A première vue, la fonction Ressources Humaines ne semble pas être la fonction la plus innovante. Pourtant, la fonction n’a cessé d’évoluer et aujourd’hui elle est largement impactée par le besoin d’exploiter les données qui lui permettront de répondre aux enjeux de transformation des organisations et au succès de ces dernières.
Dans cette réinvention de la fonction RH, le rôle du DRH doit lui aussi évoluer pour être au rendez-vous des attentes business et devenir un partenaire des dirigeants. Certaines Directions RH sont mieux préparées que d’autres : alors que la transformation est déjà lancée, 51 % des DRH disent avoir besoin d’une meilleure compréhension de la façon dont les technologies émergentes permettront d’accompagner l’évolution des métiers. L’AI va impacter tous les domaines de la gestion des Ressources Humaines.
A mesure que les compétences numériques clés vont se raréfier, les organisations doivent devenir plus centrées sur le développement de leurs propres talents. Il ne fait aucun doute que les services des RH disposent de plus de données que jamais. Les RH plus efficaces seront ceux qui pourront tirer parti de ces grandes quantités de données pour améliorer la productivité et répondre de façon prédictive, et non réactive, à la nécessité d’attirer, de retenir, de développer et d’engager les talents pour disposer en permanence des compétences nécessaires à l’entreprise.
Les DRH avertis ont compris que l’IA est un allié fondamental de par sa capacité à traiter très rapidement de grandes quantités de données pour faire des recommandations personnalisées et des prédictions objectives permettant ainsi d’accompagner les prises de décisions.
IBM a réussi la transformation IA de sa fonction RH en positionnant clairement l’IA au service de la transformation des compétences de l’entreprise. Pour ne donner que quelques chiffres, en 3 ans :
- 80% des compétences des 350 000 employés ont été transformées
- Le nombre d’heure de formation a été multiplié par 3 pour un coût divisé par 2 : IBM demande aux employés de se former 40 heures par an : la moyenne était de 60 heures en 2018 et de 70 heures en 2019
- L’engagement (Net Promoter Score) a augmenté de 17 points
- Le nombre de candidatures a été multiplié par 3 en moyenne depuis le site carrière
Nous allons explorer quelques-unes des innovations qui transforment déjà fondamentalement les RH.
Transformer l’expérience candidat
L’IA permet d’améliorer significativement l’expérience de recrutement du point de vue du candidat en l’aidant à trouver un emploi qui correspondent à ses compétences, ses préférences, son expérience professionnelle, sa séniorité et sa formation. En analysant le CV du candidat et en le comparant à l’ensemble des offres disponibles, l’IA permet en quelques secondes de proposer et de classer les offres les plus pertinentes en intégrant des options auxquelles le candidat n’aurait peut-être pas pensé.
----
**Consignes à traiter**
**A)** Dans le texte sur l'IA et les ressources humaines, quelle part des DRH dit avoir besoin de mieux comprendre comment les technologies émergentes accompagneront l'évolution des métiers ?
**B)** Renvoyez sans aucune modification le passage du texte sur l'IA et les ressources humaines qui va de « A première vue, la » jusqu'à « de ces dernières. ».

**Matériel fourni**
----
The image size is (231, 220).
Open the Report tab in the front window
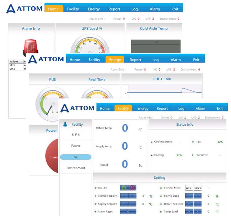click(x=162, y=108)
----
**Réponses fournies**
**A)** 51 % des DRH.

**B)**
A première vue, la fonction Ressources Humaines ne semble pas être la fonction la plus innovante. Pourtant, la fonction n’a cessé d’évoluer et aujourd’hui elle est largement impactée par le besoin d’exploiter les données qui lui permettront de répondre aux enjeux de transformation des organisations et au succès de ces dernières.